Law.com Subscribers SAVE 30%

Call 855-808-4530 or email [email protected] to receive your discount on a new subscription.

Cloud Computing Presents Challenges in e-Discovery

By Jeffrey Ziplow
March 29, 2011

[Editor's Note: Cloud computing is being hailed as a next great hope for the entertainment industry, with consumers accessing content stored on third-party sites, rather than directly from the consumers' hard drives. But cloud computing is already used by many businesses, including those in the entertainment industry, to store their business records. This article examines issues in obtaining information from the cloud through litigation discovery.]

Cloud computing is alive and flourishing. It has become the popular technology tool for many who want to shift from local PC/Network computer storage and processing to external computers in “the cloud” (on the Internet) handling these types of services. e-Mail, word processing and financial systems are all examples of information that may no longer exist at a company's physical site and reside somewhere in cyberspace. Cloud computing technologies, however, can significantly impact how and where electronically stored information (ESI) resides, thus impacting the traditional e-discovery model.

Simply put, cloud computing is typically considered a subscription-based or pay-per-use service that is provided through the Internet. This also extends to the concept of Software-as-a-Service (SaaS). This includes software applications (e-mail, word processing, etc.) that are provided as a service to company employees via the Internet. Their information is stored on third-party network servers and not on in-house computers. Access to these applications is typically through a standard Web browser, allowing a user to access the information from virtually any location.

Sharing Space and Control

Most of the cloud computing facilities are multi-tenant, allowing multiple companies to share the same physical hardware and application capabilities while segregating and securing access to each company's information.

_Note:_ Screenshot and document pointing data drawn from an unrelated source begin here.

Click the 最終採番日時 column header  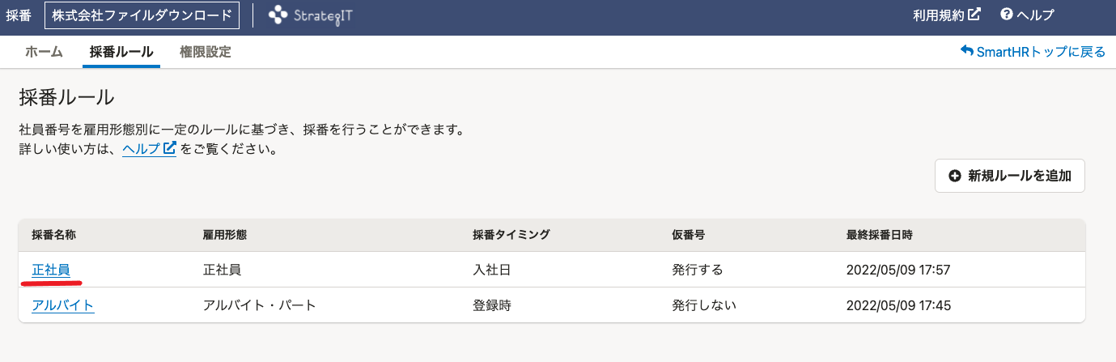coord(880,235)
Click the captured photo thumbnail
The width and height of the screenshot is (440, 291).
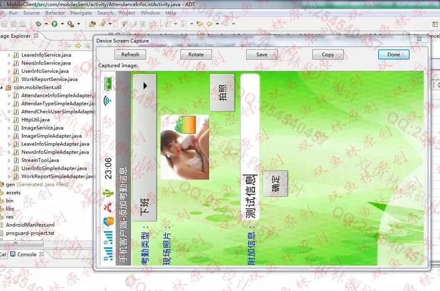pyautogui.click(x=185, y=147)
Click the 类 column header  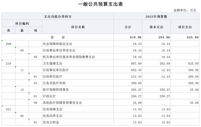(x=8, y=30)
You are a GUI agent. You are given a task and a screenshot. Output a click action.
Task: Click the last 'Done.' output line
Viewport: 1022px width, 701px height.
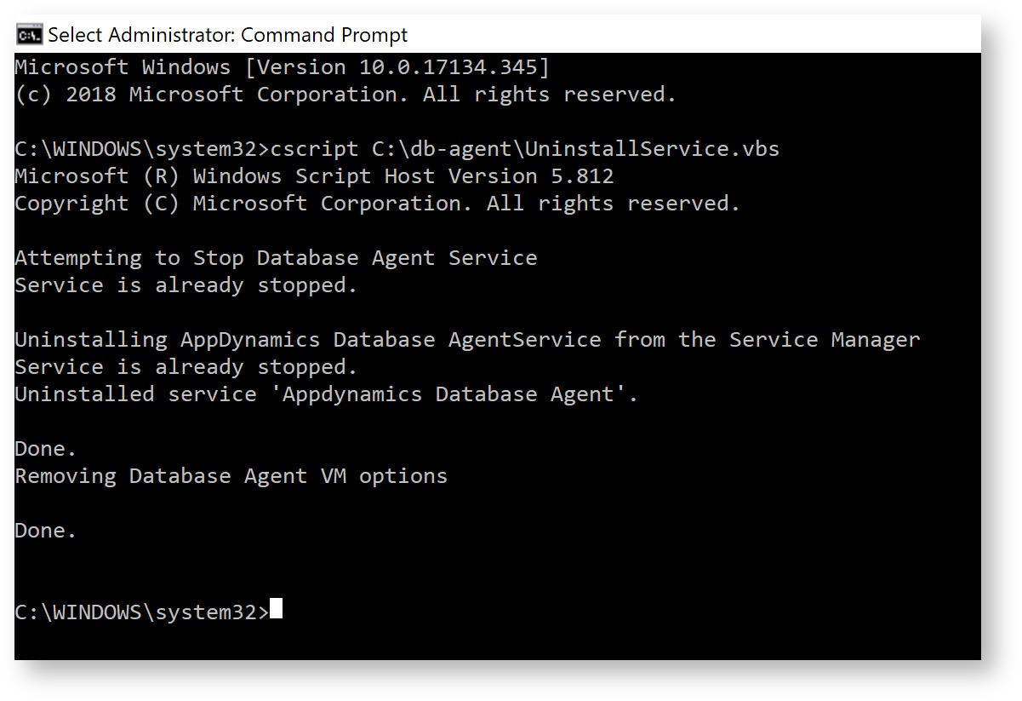(x=46, y=531)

The advantage to this type of service is cost and scalability. It's no longer necessary to invest in capital purchases to manage, maintain and build a physical infrastructure or to handle additional employees, software upgrades, storage requirements or business continuity planning. Most of the time, these elements are built into the cloud model.

In the past, most ESI for e-discovery was located on individual PCs or on a company's internal network servers. Computer forensic tools could be used to capture the ESI information in its pristine state. More importantly, the company had control over where the information was located and the retention policies, along with data backup practices and the ability to restore this information. In a cloud computing environment, all of this changes. A company may have limited control over many of these practices.

Attorneys (in conjunction with a firm's IT department) must now figure out where the ESI information resides. This is not necessarily an easy task. Cloud computing can drastically expand the ESI search requirements and significantly increase the difficulty and complexities of preserving, retrieving and producing this valuable information. Rule 34 of the Federal Rules of Civil Procedure allows the “requesting party or its representative to inspect, copy, test, or sample ' items in the responding party's possession, custody or control.” The key words here are “possession, custody and control.” Various court cases have established that a party is obligated to preserve and produce ESI information that is not in its possession or custody, but is in its control. Using cloud computing services will not absolve a party from e-discovery responsibilities; it will just make them more challenging.

Deleted Files

Another challenge for cloud computing is retrieving deleted files or other information located in unallocated hard disk space on the cloud provider's server. Traditionally, a computer forensic expert could access the hard drive of a PC or network server directly to identify and preserve this type of ESI information. However, in our new cloud computing model, a server will be stored off-site (maybe in another country), and may be shared between multiple cloud customers (multi-tenant).

Absent assigned hard drives or partitioning of server space, captured ESI could contain information from other cloud customers. Understandably, these companies would not want their data picked over by other parties. In addition, there may be no way to preserve or produce this data without causing significant disruptions to the cloud provider's operations and/or to their customers. Ultimately, the ability to retrieve deleted files or inspect unallocated disk space within a hard drive for a computer forensic examination would be severely limited in the cloud.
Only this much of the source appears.